After positive testing, nucleosome fractions were prepared from human sperm samples as described in published protocols (Hammoud et al., 2009; Samans et al., 2014) with some minor modifications. Motile sperm cells (5×106) were diluted in PBS containing 0.1% lysolecithin (Sigma-Aldrich) and protease inhibitors, and incubated for 15 min on ice. The sperm cells were centrifuged at 2500 g for 5 min, washed with PBS, and re-centrifuged. The sperm pellets were then resuspended in PBS containing 20 mM dithiothreitol (DTT) and protease inhibitors and incubated at 37°C for 30 min. Sequential treatment with lysolecithin and DTT was performed in order to achieve more effective reduction of the disulfide bonds between protamines and to improve solubilization of the sperm chromatin. Subsequently, the samples were centrifuged at 2500 g for 5 min, washed with PBS, and re-centrifuged. Finally, the sperm pellets were resuspended in PBS containing 2 mM CaCl2 and protease inhibitors, and the released chromatin digested with 30 units MNase for 5 min. MNase was stopped by the addition of 5 mM ethylenediamine tetra-acetic acid (EDTA) and the samples placed briefly on ice, and then centrifuged at 17,000 g at 4°C to separate the nucleosome fraction (in supernatant) from the protamine fraction (in pellet).
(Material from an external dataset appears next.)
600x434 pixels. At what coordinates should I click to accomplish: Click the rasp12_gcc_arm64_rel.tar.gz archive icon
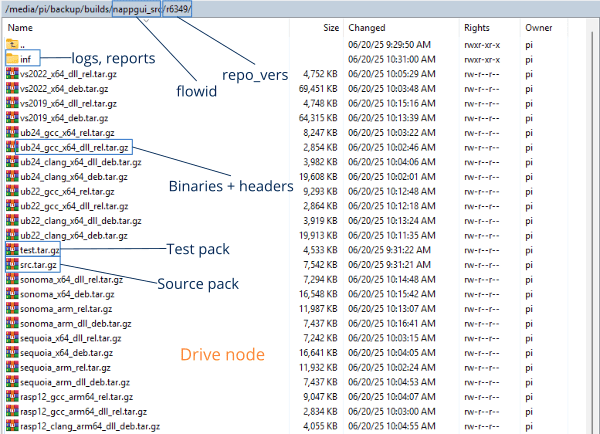pyautogui.click(x=12, y=396)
The effectiveness of the preparation of nucleosome- and protamine-associated chromatin was verified on the basis of protein and DNA isolated from each fraction and analyzed by WB (Fig. S1D), agarose gel electrophoresis (Fig. 2B, Fig. S1B), and qPCR (Fig. S1E, Table S7). For WB, H4K20me3 was detected with rabbit anti-histone H4 (tri methyl K20) antibody (ab9053, Abcam; 1 µg/ml) and IRDye 800CW goat anti-rabbit IgG secondary antibody (926-32211, 1:5000, LI-COR), and H3K27me3 was detected with mouse anti-histone H3 (tri methyl K27) antibody (ab6002, Abcam; 2.5 µg/ml) and IRDye 680RD goat anti-mouse IgG secondary antibody (926-68070, 1:5000, LI-COR) (detailed WB protocol is given in ‘Protein extraction from human sperm and qWB analysis of H4K20me3’ section). For verification of DNA, the nucleosome and protamine fractions were first treated with RNase A (Thermo Fisher Scientific) at 37°C for 30 min and then with proteinase K (Carl Roth) at 56°C for 3.5 h. DNA was isolated by a standard phenol-chloroform procedure and precipitated overnight at −20°C with 2 volumes absolute ethanol, 1/10 volume sodium acetate (pH 5.2) and 20 µg glycogen. The purified DNA samples were analyzed on a 2.5% agarose gel and visualized using the Odyssey Fc imaging system.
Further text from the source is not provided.